Speaking of things not going according to plan, my father got an unexpected call last night as we were having our farewell dinner. It was Uncle Thoeun, my father's younger brother. My father answered the phone between bites of skewered kobe beef. Yes, the name is K-A-N-I-T-H-A H-E-N-G. Right, Flight 861 from Taipei, China Airlines. My father ended the call, and said to me, "He must be really excited to see you. He's so nervous he keeps checking your flight information. He's scared he won't be able to find you or something." I turned the kobe beef over the grille on the center of the table. It might be the only beef I would be eating for awhile since I'd heard that cows were considered sacred in Cambodia. My dad's phone rang again. My father answered and began laughing, deep down from his belly--a loud and lovely laugh. The waitress raised her eyebrows at him, wondering what this man could possibly find so funny, as did my brother, mother and I. Apparently, Uncle Thoeun was at the airport, thinking that I had already arrived in Phnom Penh. It was Uncle Thoeun, his wife, their five children, my father's cousins Som Bath and Som Nang, their kids, the newborn baby--all of whom were waiting eagerly to meet this relative from America bearing many, many gifts. Oh my god. I was still in America.
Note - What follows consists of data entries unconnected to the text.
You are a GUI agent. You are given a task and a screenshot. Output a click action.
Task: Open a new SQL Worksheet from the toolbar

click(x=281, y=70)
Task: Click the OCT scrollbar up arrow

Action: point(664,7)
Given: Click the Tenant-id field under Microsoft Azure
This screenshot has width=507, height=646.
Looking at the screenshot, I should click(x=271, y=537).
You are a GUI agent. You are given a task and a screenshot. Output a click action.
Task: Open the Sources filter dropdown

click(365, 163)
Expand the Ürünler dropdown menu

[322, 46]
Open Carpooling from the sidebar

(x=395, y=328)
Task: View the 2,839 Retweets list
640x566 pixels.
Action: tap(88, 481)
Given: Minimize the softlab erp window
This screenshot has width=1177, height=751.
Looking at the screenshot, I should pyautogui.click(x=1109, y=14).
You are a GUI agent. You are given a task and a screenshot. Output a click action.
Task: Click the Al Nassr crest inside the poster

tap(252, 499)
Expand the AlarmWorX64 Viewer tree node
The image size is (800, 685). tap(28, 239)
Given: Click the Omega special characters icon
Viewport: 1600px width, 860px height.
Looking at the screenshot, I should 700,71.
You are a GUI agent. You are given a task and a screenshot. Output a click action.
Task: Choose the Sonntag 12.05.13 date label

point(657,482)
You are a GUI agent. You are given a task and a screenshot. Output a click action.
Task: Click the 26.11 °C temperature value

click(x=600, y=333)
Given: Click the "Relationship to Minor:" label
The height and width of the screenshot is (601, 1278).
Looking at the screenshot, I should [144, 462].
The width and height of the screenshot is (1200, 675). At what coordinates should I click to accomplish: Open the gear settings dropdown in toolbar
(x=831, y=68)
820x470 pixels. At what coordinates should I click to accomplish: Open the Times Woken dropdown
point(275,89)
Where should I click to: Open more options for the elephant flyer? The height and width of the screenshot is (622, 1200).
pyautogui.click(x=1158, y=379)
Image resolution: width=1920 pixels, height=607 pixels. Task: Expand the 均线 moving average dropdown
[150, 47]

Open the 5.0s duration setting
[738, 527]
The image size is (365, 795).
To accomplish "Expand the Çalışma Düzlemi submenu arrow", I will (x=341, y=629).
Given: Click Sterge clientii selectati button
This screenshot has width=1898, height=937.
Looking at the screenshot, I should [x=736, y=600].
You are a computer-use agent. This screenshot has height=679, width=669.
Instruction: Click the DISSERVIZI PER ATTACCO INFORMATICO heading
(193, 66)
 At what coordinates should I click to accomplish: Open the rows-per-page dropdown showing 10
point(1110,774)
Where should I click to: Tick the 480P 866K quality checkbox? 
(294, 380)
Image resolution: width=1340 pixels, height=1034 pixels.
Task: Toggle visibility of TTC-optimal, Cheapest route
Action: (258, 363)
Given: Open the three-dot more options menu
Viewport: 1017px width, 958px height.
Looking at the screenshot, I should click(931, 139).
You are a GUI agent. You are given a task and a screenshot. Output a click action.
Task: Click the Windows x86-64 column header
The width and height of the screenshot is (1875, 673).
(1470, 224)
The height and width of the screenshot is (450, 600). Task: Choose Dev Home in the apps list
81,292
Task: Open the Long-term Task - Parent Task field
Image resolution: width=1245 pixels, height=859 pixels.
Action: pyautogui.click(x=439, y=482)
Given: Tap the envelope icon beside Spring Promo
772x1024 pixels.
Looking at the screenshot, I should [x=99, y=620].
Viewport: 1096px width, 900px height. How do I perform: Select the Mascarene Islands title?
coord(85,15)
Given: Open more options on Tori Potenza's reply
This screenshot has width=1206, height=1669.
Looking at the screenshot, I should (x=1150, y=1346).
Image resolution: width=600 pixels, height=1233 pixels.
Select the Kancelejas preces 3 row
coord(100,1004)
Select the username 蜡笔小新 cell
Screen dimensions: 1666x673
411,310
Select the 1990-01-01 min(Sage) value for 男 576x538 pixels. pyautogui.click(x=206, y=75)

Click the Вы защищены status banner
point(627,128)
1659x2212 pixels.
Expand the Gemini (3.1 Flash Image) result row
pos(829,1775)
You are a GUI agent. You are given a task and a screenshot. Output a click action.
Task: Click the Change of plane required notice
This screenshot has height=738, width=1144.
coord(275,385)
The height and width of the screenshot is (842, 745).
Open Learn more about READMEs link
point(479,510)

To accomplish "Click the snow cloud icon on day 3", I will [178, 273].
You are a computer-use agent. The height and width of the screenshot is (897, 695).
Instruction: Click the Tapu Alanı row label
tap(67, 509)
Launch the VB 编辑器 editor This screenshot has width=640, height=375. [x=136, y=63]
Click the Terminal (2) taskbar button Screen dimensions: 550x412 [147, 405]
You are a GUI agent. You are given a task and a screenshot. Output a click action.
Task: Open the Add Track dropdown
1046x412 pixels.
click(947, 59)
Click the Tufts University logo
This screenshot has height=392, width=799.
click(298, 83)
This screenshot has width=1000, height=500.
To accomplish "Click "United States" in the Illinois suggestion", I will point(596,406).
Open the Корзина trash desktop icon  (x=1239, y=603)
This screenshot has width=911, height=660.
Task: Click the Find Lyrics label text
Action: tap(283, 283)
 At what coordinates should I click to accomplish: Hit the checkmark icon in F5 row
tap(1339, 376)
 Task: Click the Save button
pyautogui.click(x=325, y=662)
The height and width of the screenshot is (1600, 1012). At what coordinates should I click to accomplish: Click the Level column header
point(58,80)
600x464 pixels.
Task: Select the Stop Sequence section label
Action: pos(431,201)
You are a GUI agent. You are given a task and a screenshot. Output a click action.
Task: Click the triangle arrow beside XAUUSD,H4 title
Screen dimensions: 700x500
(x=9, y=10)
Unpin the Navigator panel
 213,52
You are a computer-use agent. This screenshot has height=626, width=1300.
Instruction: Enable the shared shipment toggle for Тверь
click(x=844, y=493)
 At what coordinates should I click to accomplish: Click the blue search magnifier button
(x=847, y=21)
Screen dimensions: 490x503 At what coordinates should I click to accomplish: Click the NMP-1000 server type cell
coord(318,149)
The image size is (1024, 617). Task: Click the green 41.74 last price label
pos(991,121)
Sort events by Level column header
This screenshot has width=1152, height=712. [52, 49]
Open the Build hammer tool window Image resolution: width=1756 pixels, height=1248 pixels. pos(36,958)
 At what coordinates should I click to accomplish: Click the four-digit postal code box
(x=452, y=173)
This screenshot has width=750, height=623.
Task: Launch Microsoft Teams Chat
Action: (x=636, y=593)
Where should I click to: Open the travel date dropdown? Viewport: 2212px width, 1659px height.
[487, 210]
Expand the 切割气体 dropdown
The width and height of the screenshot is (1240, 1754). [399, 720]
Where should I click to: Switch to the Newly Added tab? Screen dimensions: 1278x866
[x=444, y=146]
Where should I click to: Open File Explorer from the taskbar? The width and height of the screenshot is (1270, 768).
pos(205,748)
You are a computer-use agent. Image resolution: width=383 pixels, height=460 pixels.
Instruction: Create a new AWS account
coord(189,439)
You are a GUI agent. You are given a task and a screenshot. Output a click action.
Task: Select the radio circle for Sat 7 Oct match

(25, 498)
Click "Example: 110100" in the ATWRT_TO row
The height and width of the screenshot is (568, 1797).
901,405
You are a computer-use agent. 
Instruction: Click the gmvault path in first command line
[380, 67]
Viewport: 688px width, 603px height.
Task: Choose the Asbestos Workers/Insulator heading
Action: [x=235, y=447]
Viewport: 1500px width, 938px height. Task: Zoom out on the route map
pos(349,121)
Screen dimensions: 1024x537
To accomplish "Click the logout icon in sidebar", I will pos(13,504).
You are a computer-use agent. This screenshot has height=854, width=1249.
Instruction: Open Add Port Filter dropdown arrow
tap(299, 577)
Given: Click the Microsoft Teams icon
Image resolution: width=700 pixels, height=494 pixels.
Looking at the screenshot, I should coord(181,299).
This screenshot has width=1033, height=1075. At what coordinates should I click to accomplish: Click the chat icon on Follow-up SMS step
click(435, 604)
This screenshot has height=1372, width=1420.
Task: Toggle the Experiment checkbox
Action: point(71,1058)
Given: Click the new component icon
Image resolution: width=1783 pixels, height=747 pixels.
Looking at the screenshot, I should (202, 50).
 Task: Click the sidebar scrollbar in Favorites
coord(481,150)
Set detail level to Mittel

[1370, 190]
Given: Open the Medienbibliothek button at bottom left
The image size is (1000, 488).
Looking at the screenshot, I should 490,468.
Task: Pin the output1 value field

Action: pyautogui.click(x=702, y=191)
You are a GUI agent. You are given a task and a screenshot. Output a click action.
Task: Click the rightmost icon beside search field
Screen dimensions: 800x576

As I write now in the Denver Airport staring at the Rockies and clear skies and snow-glazed runways, I take a picture in my memory and miss it already. There's something about Colorado I will always love. Everyone has a special place that is forever kept in one's memory. It is the place we think of when we are in a not-so-great place. It is the place we always want to return to at one point or another, the place we never want to forget. Colorado is this place for me, and I will miss it and think of it. But I will be back, and until then, there are so many incredible places to see and experience--Cambodia being one of them.

I foresee that the next four months will challenge me in many ways--in my ability to adapt to a new geographic land, to immerse in a non-Western culture, to meet family I've never known I've had, to be a teacher and a mentor, to set foot on the land my parents fled and grandparents are buried. These experiences won't be easy. I know this. And they shouldn't. I've found that I learn and grow from that which doesn't come easy, from the experiences that make me question who I am: my values, what I'm doing, and who I want to be. I think of Oscar Wilde's words: "To live is the rarest thing in the world. Most people just exist." I will be 8,000 miles away from home in 20 some hours, living.